┌─ Records
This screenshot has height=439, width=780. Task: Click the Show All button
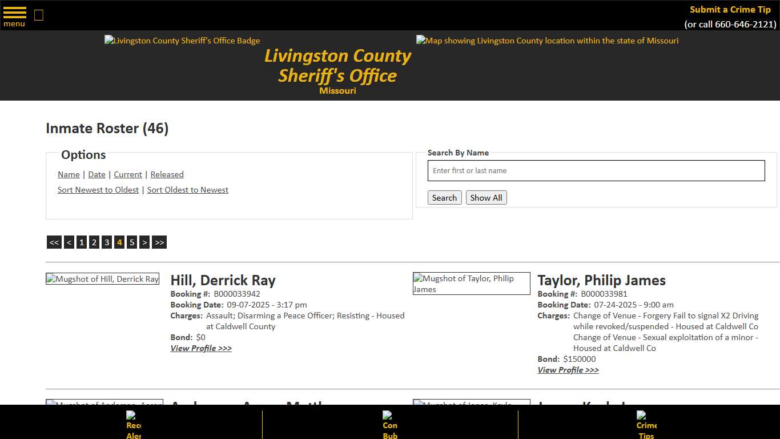(486, 197)
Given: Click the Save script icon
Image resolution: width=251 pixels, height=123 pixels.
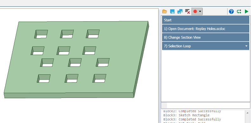Looking at the screenshot, I should [172, 11].
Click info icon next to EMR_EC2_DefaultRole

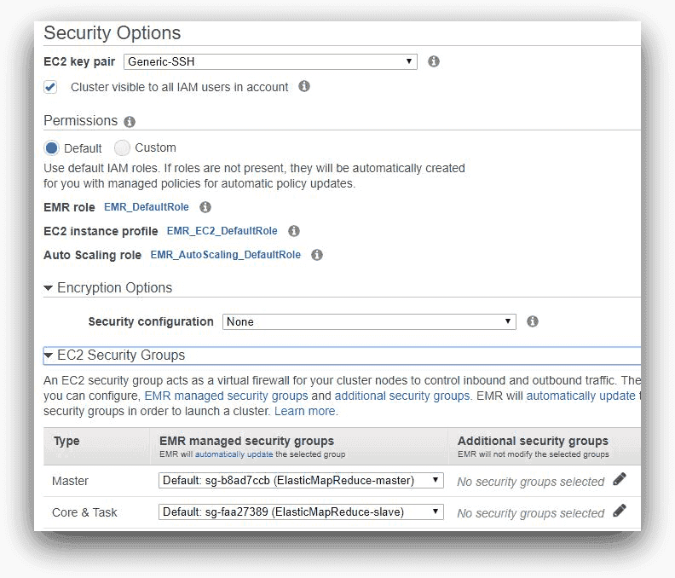[x=294, y=231]
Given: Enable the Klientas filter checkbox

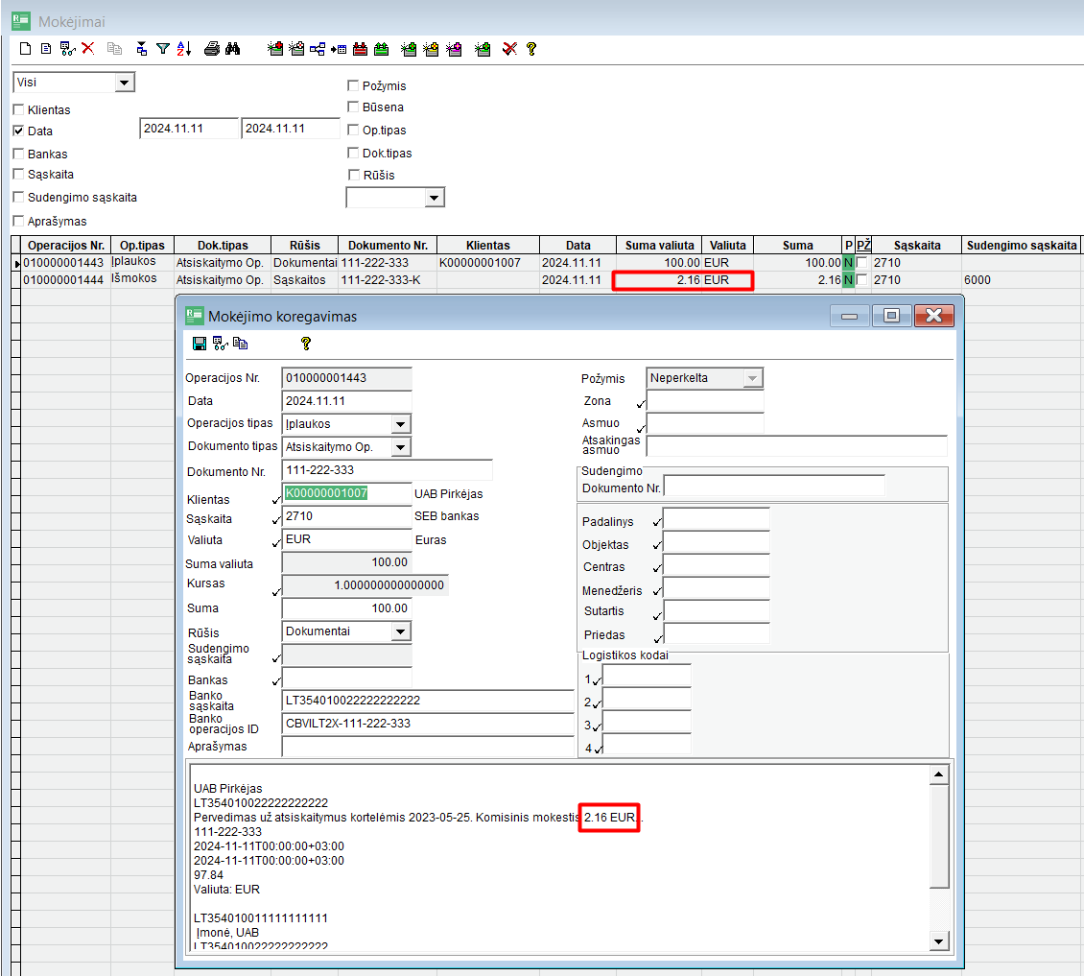Looking at the screenshot, I should coord(18,110).
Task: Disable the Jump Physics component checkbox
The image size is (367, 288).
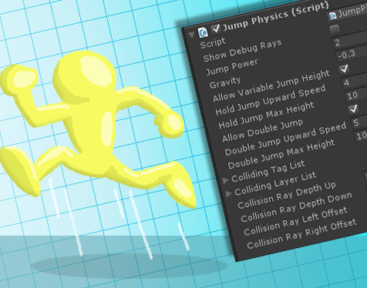Action: 216,28
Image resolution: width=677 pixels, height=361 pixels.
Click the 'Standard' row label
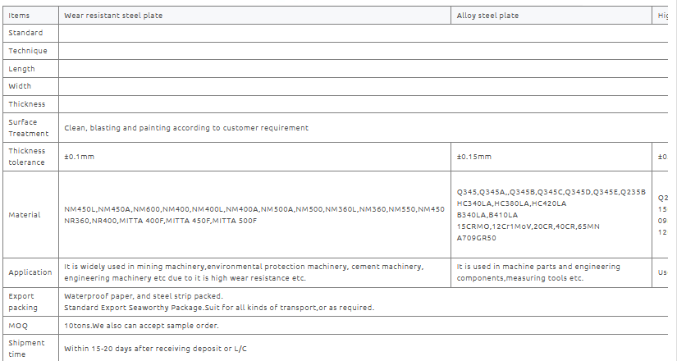pos(25,33)

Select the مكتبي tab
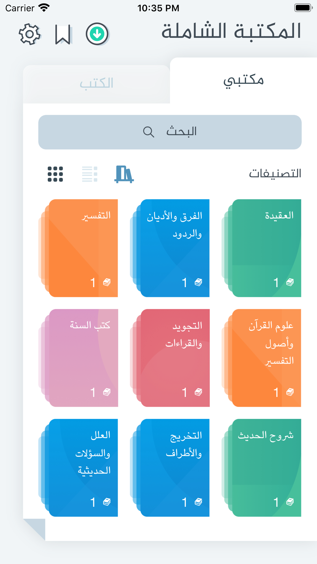[x=243, y=80]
└─
* Problem statement *
An exact transcription of the material is required, without any pictures.

* Reply *
This screenshot has height=439, width=780. Task: Click the Show All button
(486, 197)
Given: Click the Save script icon
Image resolution: width=251 pixels, height=123 pixels.
Looking at the screenshot, I should [172, 11].
Click info icon next to EMR_EC2_DefaultRole

[x=294, y=231]
Given: Enable the Klientas filter checkbox

Looking at the screenshot, I should coord(18,110).
Task: Disable the Jump Physics component checkbox
The image size is (367, 288).
Action: 216,28
Image resolution: width=677 pixels, height=361 pixels.
Click the 'Standard' row label
pos(25,33)

Select the مكتبي tab
[x=243, y=80]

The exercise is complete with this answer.